- [TRY IT]: In the listing below, find the line with "Task: Open Intuit account profile", then repeat exactly every line from the top through that one.

=== EXERCISE DATA ===

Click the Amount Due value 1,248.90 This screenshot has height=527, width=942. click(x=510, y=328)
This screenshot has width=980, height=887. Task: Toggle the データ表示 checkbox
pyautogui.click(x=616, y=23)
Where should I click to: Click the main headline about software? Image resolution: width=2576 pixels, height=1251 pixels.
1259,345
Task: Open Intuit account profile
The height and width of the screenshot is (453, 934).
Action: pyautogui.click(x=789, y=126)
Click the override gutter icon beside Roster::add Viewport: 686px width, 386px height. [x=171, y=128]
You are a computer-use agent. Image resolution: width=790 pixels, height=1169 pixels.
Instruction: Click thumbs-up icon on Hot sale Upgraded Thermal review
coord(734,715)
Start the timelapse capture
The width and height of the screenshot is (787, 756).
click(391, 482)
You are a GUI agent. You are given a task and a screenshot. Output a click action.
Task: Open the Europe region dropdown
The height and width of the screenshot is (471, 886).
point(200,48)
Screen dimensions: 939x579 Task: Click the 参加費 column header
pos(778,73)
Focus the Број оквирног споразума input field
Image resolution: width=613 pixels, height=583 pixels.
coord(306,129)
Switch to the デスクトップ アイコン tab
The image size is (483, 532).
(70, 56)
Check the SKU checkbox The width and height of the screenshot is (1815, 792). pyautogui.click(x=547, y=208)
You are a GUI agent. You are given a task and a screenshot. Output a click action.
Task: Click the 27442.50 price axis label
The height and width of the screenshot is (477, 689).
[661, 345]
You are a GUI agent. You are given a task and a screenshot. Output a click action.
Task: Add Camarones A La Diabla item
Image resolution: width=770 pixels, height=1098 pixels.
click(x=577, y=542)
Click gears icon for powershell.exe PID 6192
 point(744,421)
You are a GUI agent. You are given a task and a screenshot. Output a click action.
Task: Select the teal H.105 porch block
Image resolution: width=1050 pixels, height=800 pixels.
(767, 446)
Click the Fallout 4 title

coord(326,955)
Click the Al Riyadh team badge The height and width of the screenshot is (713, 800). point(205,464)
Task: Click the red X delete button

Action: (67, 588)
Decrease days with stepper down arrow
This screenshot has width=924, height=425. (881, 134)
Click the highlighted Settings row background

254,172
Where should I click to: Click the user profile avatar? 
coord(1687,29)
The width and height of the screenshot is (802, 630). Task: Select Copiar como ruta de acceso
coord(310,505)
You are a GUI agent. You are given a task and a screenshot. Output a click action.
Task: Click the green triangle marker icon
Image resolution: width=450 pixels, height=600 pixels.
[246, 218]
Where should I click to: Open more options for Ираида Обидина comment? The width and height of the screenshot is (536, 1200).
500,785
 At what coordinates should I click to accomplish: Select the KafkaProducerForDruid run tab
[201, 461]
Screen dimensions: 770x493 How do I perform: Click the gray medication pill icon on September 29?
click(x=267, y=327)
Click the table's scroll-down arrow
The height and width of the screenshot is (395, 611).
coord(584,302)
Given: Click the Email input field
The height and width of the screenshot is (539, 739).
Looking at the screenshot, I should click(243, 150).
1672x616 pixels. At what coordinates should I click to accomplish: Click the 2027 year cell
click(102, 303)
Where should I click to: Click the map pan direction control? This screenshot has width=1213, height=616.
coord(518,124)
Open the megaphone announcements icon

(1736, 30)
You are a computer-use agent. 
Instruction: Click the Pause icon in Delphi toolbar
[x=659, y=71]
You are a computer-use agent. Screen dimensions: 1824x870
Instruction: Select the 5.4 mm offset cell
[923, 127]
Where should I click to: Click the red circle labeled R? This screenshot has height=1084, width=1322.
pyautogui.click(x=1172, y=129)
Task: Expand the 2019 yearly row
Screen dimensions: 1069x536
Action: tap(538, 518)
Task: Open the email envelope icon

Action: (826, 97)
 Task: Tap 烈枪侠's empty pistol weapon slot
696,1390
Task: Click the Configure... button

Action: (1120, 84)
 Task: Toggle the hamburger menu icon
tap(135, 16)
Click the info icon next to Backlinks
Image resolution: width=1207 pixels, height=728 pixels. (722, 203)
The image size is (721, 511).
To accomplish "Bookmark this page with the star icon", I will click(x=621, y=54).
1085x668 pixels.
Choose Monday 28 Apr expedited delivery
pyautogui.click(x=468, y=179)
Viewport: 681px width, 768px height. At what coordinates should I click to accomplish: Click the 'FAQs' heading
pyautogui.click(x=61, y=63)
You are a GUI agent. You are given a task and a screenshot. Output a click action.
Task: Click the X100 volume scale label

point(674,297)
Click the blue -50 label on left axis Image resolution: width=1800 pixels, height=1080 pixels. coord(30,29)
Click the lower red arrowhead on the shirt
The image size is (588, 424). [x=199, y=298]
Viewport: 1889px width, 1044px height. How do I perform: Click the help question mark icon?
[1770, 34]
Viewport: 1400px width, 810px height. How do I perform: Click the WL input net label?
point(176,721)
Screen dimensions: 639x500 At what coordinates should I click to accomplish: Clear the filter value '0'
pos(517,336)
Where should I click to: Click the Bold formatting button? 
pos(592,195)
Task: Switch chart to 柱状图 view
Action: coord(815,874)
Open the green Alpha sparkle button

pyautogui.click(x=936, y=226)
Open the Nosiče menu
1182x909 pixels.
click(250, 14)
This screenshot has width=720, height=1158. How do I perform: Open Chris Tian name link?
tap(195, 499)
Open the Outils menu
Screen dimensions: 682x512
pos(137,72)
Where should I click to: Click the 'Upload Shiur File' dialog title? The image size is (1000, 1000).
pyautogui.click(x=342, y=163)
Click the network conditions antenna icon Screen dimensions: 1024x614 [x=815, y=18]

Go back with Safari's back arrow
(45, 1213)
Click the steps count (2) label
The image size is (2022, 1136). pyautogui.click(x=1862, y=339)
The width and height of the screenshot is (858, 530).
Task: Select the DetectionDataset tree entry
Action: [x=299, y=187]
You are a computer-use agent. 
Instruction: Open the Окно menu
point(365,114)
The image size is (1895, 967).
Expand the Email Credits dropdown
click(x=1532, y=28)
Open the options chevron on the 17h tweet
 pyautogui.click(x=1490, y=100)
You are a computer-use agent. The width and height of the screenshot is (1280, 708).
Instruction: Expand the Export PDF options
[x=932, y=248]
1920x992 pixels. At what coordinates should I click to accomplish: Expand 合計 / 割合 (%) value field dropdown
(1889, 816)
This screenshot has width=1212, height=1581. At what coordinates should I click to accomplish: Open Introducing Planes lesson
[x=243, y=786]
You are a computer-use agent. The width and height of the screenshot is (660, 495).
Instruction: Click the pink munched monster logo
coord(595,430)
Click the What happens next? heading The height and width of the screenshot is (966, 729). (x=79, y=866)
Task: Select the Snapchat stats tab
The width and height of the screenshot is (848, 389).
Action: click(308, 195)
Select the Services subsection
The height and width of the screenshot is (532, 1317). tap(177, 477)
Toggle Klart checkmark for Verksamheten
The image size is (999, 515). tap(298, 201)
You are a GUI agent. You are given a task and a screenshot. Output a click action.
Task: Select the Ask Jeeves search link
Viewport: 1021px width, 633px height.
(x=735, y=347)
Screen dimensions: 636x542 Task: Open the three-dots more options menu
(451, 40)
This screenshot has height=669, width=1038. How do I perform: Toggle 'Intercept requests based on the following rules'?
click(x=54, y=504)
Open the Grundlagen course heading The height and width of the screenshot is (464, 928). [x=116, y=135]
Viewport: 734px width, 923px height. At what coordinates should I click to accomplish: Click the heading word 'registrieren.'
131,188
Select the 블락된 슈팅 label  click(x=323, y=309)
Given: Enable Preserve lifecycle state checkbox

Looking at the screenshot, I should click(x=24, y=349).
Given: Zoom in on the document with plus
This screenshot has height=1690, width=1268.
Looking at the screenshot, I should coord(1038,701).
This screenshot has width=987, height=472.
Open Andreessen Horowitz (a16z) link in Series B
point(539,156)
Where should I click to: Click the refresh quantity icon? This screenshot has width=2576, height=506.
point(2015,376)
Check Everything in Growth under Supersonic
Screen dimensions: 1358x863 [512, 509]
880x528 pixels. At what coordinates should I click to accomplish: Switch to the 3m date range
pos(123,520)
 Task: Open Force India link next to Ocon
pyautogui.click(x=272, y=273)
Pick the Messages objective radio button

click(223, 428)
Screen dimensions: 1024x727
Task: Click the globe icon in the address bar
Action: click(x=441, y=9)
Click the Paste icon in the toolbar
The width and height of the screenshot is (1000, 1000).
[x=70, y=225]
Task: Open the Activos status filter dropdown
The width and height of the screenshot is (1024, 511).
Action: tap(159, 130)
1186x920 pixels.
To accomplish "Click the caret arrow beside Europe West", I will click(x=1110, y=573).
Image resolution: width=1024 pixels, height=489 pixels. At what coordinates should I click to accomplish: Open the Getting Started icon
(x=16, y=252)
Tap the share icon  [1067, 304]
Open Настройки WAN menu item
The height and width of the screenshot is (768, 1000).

===

- [FINAL ANSWER]:
Click the Amount Due value 1,248.90 This screenshot has height=527, width=942. click(x=510, y=328)
This screenshot has width=980, height=887. Task: Toggle the データ表示 checkbox
pyautogui.click(x=616, y=23)
Where should I click to: Click the main headline about software? Image resolution: width=2576 pixels, height=1251 pixels.
1259,345
Task: Open Intuit account profile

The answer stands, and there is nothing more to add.